No Favouritism

According to the front page of the TJ, Stephen Harper has come out again and emphatically stated that there will be no “side deals” that show favouritism to one province or the other.

Sometimes I just think that politicians think the public is just plain stooopid.

Just about everything government does shows favouritism. Taking money from one group of Canadians to give to another is ‘favouritism’. Having the healthy subsidize the sick is a form of favouritism. Having the young subsidize the old. Having this generation subsidize the next. Using the government to ‘favour’ one group over the other is the Canadian way.

Ah, but you say. That’s not favouring one province over another.

How about the Pacific Gateway? $600 million to fund it and ‘more on the way’ while the Atlantic Gateway languishes.

How about skewing the Equalization program to favour Quebec? Favouritism at its best.

How about the divvying up of large federal contracts so that Quebec gets its above average share?

How about the fact that Ontario and Quebec got almost all the TPC money?

How about the billion for the auto sector in Ontario?

How about the billion for biofuels in western Canada?

How about the billions in tax breaks for oil sands development?

In fact, one could easily argue that playing favourites is the way things are done in Canada.

The problem here is that New Brunswick – politically – is not worth assigning “most favoured province status”. Neither is Newfoundland and Labrador or Nova Scotia.

Making Quebec the “most favoured province” is politically worth it and you can bet that strategy will be continued.

So there will be no side deal for New Brunswick. No baggage. Get on with it.

This entry was posted in Uncategorized. Bookmark the permalink.

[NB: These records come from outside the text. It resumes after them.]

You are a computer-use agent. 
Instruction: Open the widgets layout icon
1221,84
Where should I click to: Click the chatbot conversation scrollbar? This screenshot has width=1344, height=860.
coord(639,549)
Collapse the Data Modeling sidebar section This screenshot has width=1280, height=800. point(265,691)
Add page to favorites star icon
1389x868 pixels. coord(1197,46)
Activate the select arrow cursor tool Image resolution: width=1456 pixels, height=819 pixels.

0 Responses to No Favouritism

  1. Anonymous says:

    Quebec-bashing is always a easy way.

    Anybody talks about the fact Ottawa has supported Toronto over Montreal for the Financial hub and manufacturing jobs…

    Anyway, you should read fiscal unbalance report before posting such allegations.

    http://www.desequilibrefiscal.gouv.qc.ca/en/document/publication.htm

  2. David Campbell says:

    Quebec bashing is always an easy way. Hmmm. It would seem the Quebec government has anonymous bloggers defending its interest?

    By 2008, Quebec’s share of Equalization goes up by $2.1 billion per year. Equalization to all have not provinces combined goes up $1.7 billion combined.

    http://www.fin.gc.ca/FEDPROV/eqpe.html

    Bashing or facting? We report, you decide.

  3. Erick Langlais says:

    Anonymous, non pas vraiment. My name is Erick and I moved here in Moncton a while back for a contract.

    The increase was for solving the fiscal unbalance between the province and the Federal.

    http://www.desequilibrefiscal.gouv.qc.ca/en/document/publication.htm

    Don`t be afraid my friend, its the english version.

    Equalization per capita (2007-2008)

    PE : 3440 $/per capita
    NB : 1970 $/per capita
    Ma : 1440 $/per capita
    NS : 1399 $/per capita
    NF : 942 $/per capita
    Qc : 928 $/per capita

    I would like to see Qc at 0 $.

    Erick, the so-called anonymous blogger.

  4. David Campbell says:

    Erick, comment ca va? Isn’t it fun to come out of the closet? Because you are from Quebec I’d expect you to defend Quebec. I personally love Quebec. It’s a great province and I was a lifelong Montreal Expos fan. But that doesn’t change the fact that Quebec is receiving $2 billion more in Equalization while all other have nots are collectively losing money.

    If you are arguing that Equalization per Capita is the right metric, you are putting Quebec in the race to the bottom and I suspect not many Quebeckers want that. It’s embarrassing that New Brunswick’s need for Equalization has been skyrocketing. I think NB and Quebec need to work on the stuff that will get that down to zero as you say.

  5. Erick Langlais says:

    There is something quite ironic in the province, the three political parties , in a different level, would like to see more independence as well as more decentralization for the Quebec but no ones really address the equalization program problem to acheive that goal. Moreover, NB a province roughly the same size than Quebec city put on the table nothing less than a proposal to change the standing of province in the federation by the self-sufficiency task force. I do not really know the serious of this issue but the project is quite ambitious. Its embarrassing to be Quebecker in that case.

    To make a short story, the incomes are too low to finance all social programs in place ( university, day care, pregnancy Leave & parental Leave ect…ect..). Any political parties are not willing to cut in those services because the result could be a political death for whatever the party in power.

    Indirectly, I support Quebec but I am no blind, Montreal is doing well economically right now but really not at the same pace than Toronto does for increase.

    Sorry for my english skill level.